An interesting topic came up recently about some people who seem to take or consume without any apparent exchange. They may be quite self-centered, dominate any talking and/or be very "needy." And, when it's all done, we feel depleted rather than enhanced.
Historically, we have socially referred to some people as "lecherous" for a number of reasons. And there are also references to those who are "needy," "a lot of work," or even narcissistic. And, yes, if we're not fully aware, if we give too much without knowing what we're doing we will be left drained, if not outright "used" or even "victimized," when we deal with such people.
When we think about, talk about or encounter such people we need to keep a few things in mind to be healthy:
First, we have to understand that our feeling depleted around these egos involves us as well. To being with, simply labeling someone as a "drain" may be a first step to wake up to having boundaries with others when we encounter them. If we've not had healthy boundaries-too loose or too rigid-we need to start someplace. However, as we learn who we are we realize that perhaps we've felt drained as much because we give too much of ourselves, remain too open, without any discernment. So we begin to see that this relationship of 'being taken from' (and depleted) involved our unconscious over-giving. The lord guru Jesus said not to give your pearls to "swine," meaning we have a responsibility to discern when and where to give to others. While it may be our task to love others unconditionally, that does not mean we give up ourselves to others unconditionally.
Second, some people do indeed have a desperate and perhaps clinging or dominating way of being. This sets them up to never really get what they legitimately are in need of. From a place of compassion, this is tragic for them (as well as, perhaps, for us.) Something Eckhart Tolle points out is that what we are encountering in such people is ego, just ego. A false sense of self. And, most importantly, he points out that we must identify this "energetic" (my word) as ego and not confuse this behavior and energy with the true individual. As Eckhart puts it, "ego isn't wrong, it's just unconscious." (pg 42, A New Earth)
If we have someone in our lives that repeatedly leaves us perturbed, we may be feeling the energy necessary to "push back" with boundary setting. But our conditioned beliefs may be too simplistic. We might think we "should" give to them regardless as to whether it's wise. We may be set up to "be nice" at our own detriment. The feeling of "anger" may be our own healthy energy to set proper boundaries where they are lacking, but we've been conditioned that any such energy is bad and wrong. We may have "caretaking" tendencies where we are afraid to confront someone.
The ideal.

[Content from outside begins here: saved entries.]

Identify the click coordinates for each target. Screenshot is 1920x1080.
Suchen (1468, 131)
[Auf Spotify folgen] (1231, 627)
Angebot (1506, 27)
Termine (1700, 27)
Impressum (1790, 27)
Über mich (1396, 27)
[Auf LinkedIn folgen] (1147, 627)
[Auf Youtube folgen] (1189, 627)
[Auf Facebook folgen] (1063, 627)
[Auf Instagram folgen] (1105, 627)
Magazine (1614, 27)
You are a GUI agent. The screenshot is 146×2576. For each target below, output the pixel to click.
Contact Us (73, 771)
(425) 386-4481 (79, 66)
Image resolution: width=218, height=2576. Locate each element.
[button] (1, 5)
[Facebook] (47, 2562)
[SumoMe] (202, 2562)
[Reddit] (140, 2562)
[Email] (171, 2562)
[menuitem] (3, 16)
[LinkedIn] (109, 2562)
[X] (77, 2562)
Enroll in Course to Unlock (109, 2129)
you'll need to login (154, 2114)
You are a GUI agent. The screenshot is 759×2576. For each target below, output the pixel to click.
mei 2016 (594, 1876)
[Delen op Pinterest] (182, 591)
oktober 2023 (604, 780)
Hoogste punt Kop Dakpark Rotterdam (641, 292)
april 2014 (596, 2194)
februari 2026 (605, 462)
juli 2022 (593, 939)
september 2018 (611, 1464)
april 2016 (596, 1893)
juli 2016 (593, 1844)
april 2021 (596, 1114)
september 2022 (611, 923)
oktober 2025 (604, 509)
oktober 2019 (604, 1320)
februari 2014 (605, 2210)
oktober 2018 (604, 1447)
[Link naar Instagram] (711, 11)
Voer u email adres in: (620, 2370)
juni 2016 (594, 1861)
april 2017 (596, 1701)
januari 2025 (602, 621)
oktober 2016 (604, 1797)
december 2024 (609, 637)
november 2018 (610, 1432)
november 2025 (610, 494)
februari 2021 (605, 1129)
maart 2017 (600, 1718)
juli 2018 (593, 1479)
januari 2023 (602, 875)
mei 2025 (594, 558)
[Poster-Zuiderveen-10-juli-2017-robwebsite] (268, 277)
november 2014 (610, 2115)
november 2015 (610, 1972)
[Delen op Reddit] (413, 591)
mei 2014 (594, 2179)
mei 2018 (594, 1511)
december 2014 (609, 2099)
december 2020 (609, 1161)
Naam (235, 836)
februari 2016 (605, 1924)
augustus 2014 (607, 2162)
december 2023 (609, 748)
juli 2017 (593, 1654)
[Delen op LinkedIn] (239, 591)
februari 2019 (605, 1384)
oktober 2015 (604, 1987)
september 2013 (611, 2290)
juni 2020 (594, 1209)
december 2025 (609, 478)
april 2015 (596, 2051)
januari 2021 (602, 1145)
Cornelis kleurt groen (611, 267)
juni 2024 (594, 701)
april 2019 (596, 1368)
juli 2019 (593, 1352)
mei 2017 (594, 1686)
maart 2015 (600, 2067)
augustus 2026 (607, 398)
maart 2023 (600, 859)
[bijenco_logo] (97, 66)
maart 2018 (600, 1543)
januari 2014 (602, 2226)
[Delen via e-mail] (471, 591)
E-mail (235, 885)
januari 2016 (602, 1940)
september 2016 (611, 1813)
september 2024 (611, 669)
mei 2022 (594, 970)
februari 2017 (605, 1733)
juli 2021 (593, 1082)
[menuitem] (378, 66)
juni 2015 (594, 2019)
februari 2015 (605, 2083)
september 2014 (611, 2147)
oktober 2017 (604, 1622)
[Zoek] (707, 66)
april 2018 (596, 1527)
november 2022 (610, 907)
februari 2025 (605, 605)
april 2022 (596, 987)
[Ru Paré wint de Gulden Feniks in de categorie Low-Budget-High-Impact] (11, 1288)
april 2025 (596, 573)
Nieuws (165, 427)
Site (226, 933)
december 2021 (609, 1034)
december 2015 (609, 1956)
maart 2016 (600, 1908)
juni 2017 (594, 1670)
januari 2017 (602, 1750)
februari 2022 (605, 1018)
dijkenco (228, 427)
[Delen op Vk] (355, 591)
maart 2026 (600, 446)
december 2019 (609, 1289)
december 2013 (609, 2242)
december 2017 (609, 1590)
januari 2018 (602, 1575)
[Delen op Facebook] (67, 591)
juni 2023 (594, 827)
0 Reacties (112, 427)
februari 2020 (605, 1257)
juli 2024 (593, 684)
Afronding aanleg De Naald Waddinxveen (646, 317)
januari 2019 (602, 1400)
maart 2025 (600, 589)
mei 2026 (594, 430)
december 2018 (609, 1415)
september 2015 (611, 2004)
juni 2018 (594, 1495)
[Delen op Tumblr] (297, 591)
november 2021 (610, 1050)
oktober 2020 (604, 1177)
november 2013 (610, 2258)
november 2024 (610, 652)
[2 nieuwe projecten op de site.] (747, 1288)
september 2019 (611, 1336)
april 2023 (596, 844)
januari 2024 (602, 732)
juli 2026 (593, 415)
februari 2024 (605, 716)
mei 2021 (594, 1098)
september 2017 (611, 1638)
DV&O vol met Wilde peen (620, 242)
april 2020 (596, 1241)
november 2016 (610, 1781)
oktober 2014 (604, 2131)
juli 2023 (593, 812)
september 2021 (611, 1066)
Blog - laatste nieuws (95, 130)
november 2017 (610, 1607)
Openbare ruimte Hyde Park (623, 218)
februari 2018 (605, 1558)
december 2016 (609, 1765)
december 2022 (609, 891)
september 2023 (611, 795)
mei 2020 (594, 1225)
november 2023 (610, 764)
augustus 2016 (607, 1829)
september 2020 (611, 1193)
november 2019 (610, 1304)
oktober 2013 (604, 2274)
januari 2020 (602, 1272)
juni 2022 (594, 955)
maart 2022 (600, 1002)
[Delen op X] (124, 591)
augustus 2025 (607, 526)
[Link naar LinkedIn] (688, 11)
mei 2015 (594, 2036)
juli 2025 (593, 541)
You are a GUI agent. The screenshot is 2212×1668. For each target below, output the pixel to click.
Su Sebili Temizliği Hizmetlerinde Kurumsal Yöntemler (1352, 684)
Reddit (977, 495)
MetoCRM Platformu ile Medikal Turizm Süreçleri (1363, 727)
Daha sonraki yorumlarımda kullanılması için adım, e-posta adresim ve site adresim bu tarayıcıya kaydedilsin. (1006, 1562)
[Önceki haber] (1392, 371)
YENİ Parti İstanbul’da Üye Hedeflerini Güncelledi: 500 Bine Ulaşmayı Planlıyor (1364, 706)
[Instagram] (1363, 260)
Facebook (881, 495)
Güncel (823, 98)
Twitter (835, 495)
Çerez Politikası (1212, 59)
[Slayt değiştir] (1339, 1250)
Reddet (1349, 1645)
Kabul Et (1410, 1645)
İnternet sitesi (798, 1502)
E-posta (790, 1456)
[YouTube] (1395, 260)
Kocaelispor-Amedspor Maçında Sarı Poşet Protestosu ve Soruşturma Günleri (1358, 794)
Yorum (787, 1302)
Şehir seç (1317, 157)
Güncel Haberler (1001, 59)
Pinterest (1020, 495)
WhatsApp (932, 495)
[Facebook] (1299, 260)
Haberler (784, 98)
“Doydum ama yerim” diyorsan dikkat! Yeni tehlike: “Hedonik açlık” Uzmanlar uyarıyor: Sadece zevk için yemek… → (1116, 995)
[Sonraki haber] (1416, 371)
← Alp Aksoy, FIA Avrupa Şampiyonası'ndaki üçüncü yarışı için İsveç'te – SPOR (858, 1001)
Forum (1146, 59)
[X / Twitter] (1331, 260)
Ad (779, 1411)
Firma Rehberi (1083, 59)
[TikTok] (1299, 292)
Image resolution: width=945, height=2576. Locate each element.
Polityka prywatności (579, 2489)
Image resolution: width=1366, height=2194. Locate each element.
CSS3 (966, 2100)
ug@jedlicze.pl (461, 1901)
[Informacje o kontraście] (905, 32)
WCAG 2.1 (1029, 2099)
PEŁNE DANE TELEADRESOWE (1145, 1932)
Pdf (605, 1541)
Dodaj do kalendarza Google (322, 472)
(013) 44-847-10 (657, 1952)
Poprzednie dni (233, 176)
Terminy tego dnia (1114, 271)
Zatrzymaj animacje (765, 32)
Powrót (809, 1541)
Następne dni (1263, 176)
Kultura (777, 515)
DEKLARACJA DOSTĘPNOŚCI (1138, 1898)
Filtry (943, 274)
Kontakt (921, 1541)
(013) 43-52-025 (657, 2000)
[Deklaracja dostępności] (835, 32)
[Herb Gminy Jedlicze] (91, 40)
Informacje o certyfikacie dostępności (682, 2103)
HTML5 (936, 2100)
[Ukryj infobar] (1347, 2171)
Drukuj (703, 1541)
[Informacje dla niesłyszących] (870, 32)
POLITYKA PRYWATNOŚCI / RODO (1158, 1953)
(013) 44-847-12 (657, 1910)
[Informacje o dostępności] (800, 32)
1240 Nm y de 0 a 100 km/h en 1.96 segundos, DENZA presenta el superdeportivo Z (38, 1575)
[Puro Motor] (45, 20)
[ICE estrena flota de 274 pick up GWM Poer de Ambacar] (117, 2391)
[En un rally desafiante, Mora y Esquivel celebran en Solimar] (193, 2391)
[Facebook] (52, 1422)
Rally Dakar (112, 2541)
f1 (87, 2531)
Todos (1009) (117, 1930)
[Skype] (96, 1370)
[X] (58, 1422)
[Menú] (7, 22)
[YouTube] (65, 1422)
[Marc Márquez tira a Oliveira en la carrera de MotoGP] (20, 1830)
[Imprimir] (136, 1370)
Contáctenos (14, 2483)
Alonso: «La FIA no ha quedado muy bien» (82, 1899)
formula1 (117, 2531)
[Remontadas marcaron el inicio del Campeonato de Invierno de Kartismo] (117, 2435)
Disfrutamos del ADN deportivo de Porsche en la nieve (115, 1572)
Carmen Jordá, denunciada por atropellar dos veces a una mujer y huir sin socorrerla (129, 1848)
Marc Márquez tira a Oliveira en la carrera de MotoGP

Taking such responsibility to know ourselves may be challening at times, but this is how we enhance our relational immune system such that we can better afford to be in close proximity to others without being depleted ourselves. There will also be those times when we simply have to insist on some distance from certain people. But, as we grow in clarity and understanding we gain ability to love always, yet be discerning about to whom, and when we open and give ourselves to them. Then we truly live "Namaste," knowing that in each other, no matter how desperately narcissistic they may show up, is the Divine.